This is necessary because the Venezuelan people need a new government. They have already made numerous mistakes in the stuggle for power, which has been waged with every trick in the democratic electoral book: first, they gave the opposition a majority in parliament, then they re-elected the Chavista president, thereby failing to resolve the raging dispute over legitimacy between the rival institutions. So the US is deciding the question of legitimacy – someone has to do it – instead of the people, declaring the presidential election invalid, along with the election to the Constituent National Assembly which the Chavista team instituted on account of the illegitimate majority in parliament. Bold intervention by the Americans clarifies the legal situation, so that only a totally legitimate parliament is left and the need for a new president is missing. He is quickly found in the figure of the president of the parliament, who is then endorsed by Washington along with fifty or so friendly heads of state. So everything would now be fine if Maduro and his followers would recognize the loss of their legitimacy. Since this is unfortunately not the case, they must be warned with due seriousness against attacks on the new leadership installed by the US and its various events aimed at asserting its claim to power in the country, because remember: “all options are on the table.”

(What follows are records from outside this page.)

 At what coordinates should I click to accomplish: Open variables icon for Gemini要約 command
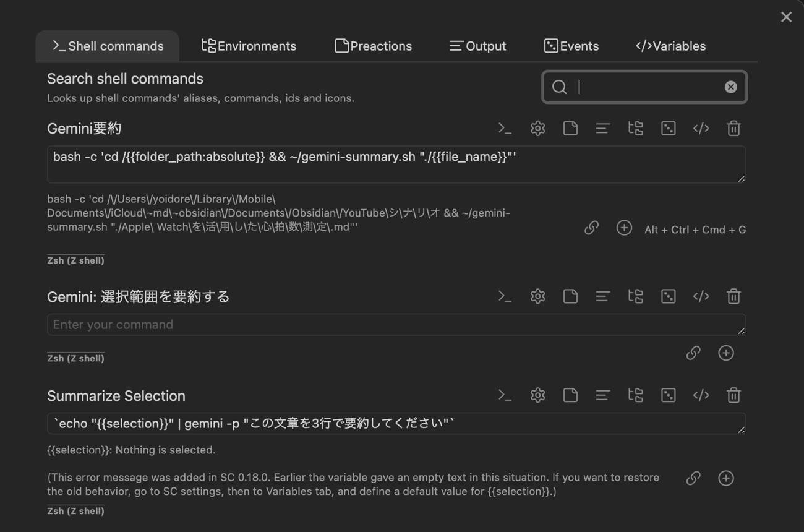[x=701, y=128]
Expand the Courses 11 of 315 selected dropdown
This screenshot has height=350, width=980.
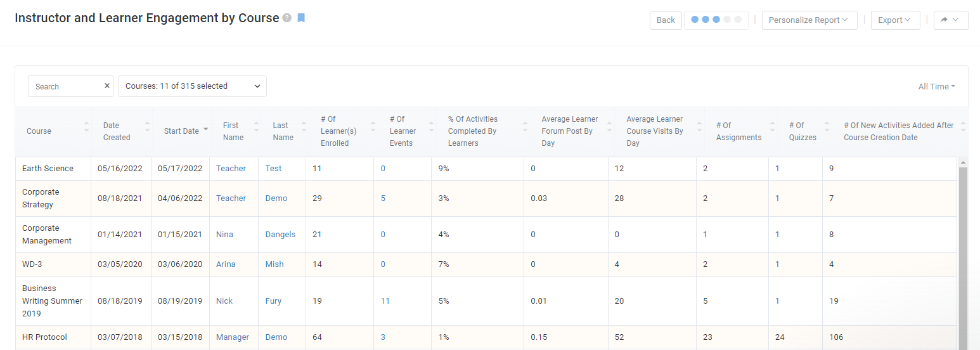[x=192, y=86]
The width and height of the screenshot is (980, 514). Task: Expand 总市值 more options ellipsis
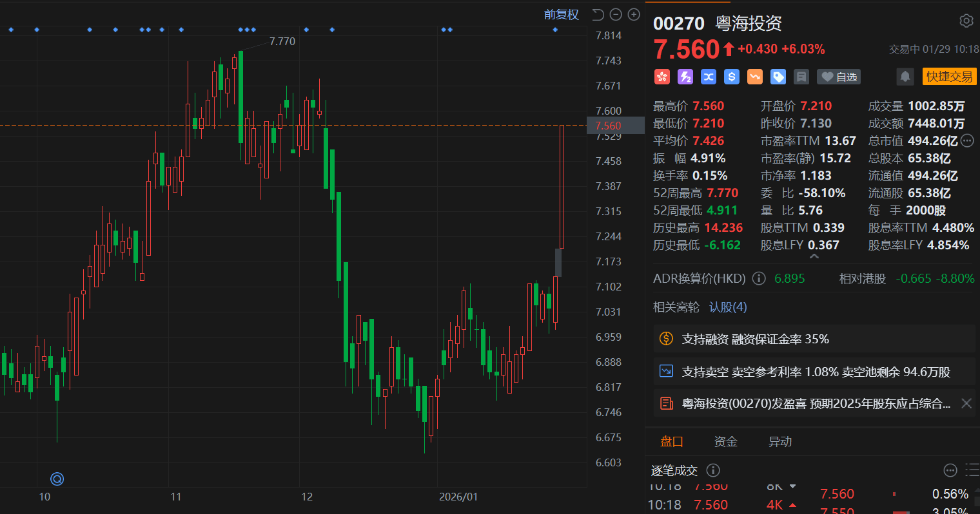click(x=967, y=140)
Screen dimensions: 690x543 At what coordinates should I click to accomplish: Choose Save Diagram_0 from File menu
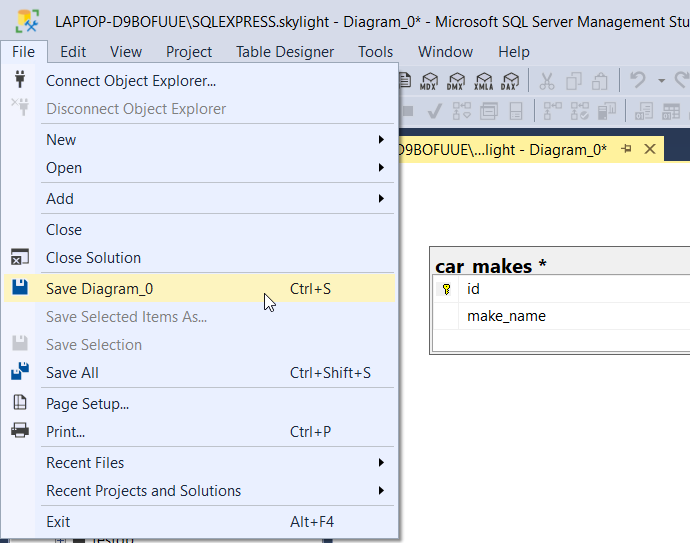(x=100, y=289)
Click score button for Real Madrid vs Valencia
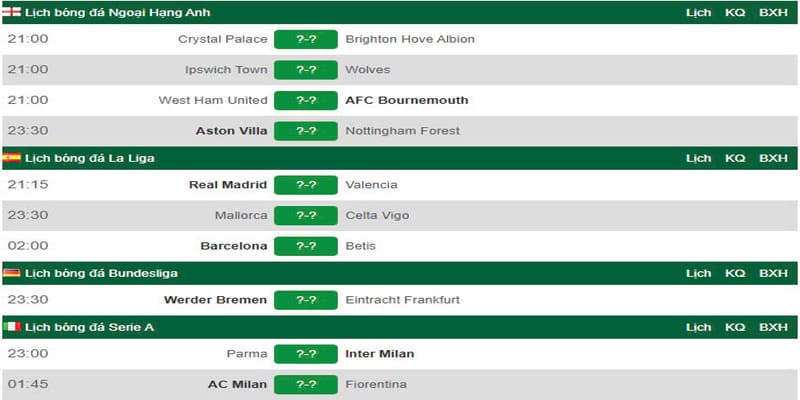The height and width of the screenshot is (400, 800). tap(306, 185)
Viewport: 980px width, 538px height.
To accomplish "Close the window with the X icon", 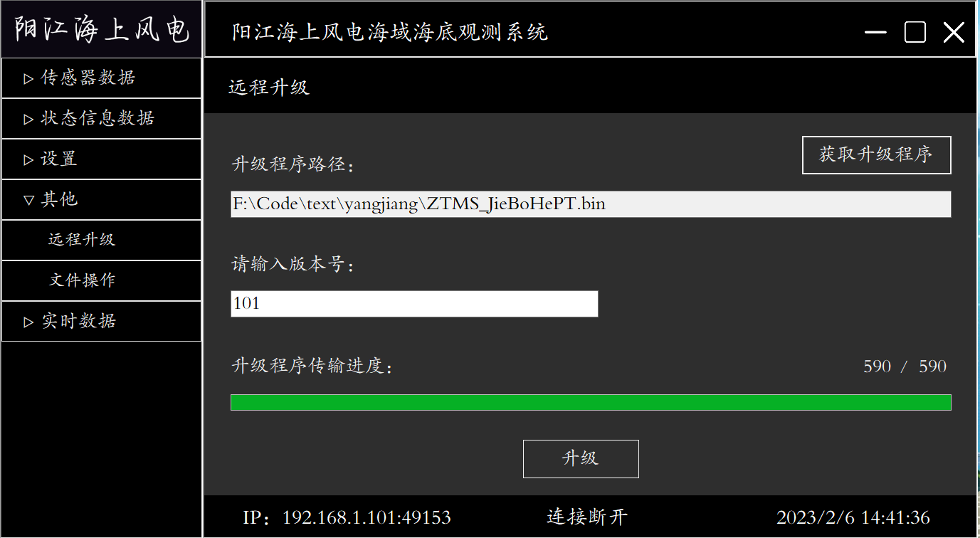I will [954, 32].
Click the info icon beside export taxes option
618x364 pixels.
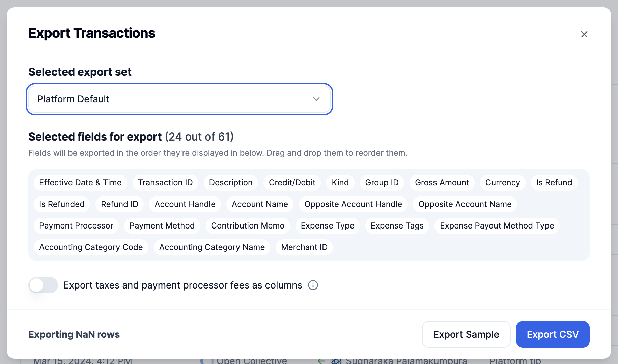pyautogui.click(x=313, y=285)
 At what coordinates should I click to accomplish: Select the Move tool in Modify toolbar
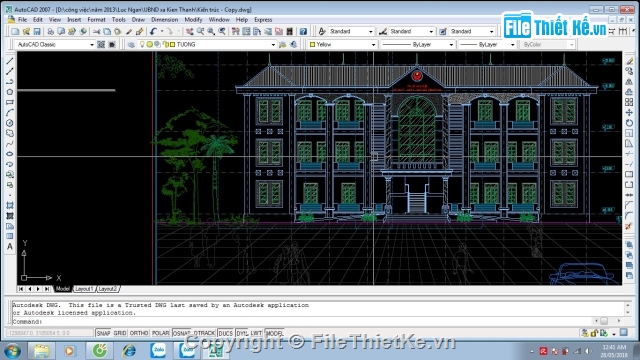click(629, 113)
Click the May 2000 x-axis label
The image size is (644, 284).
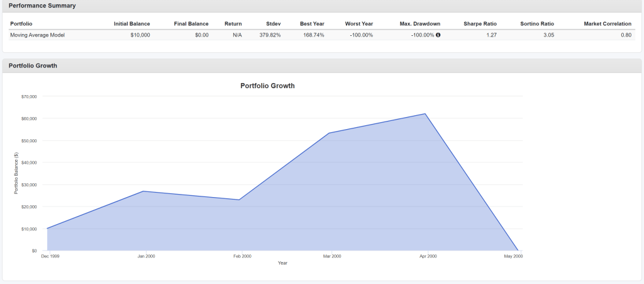click(513, 256)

The sanctions regime is being perfected in order to cut off the old regime from all financial resources. Sanctions against individuals – officers, officials, entrepreneurs close to the Chavistas – are being extended; they are being isolated commercially, and their assets in the US are being frozen. From 2017 onwards, the refinancing of old government debts with new ones has been prevented with threats against any banks headquartered in the USA, and trade in Venezuelan government bonds, central bank bonds, and securities of the state oil company PDVSA is being blocked.[3] Washington is linking its economic destruction to a constructive perspective: Following Guaidó’s self-proclamation as interim president, the US is extending sanctions to the state oil industry, although the purchase of Venezuelan oil remains permitted – not least out of consideration for US refineries specializing in Venezuelan oil – but payments must be made to blocked accounts in the US, to which only Guaidó, the de facto-president legitimized by Washington, has access. This is a dual use of the sanctions regime, which both cuts off the existing regime from its revenues and provides the alternative government with precisely these same funds – while safeguarding the economic interests of the USA in the continued flow of Venezuelan oil to the US.[4]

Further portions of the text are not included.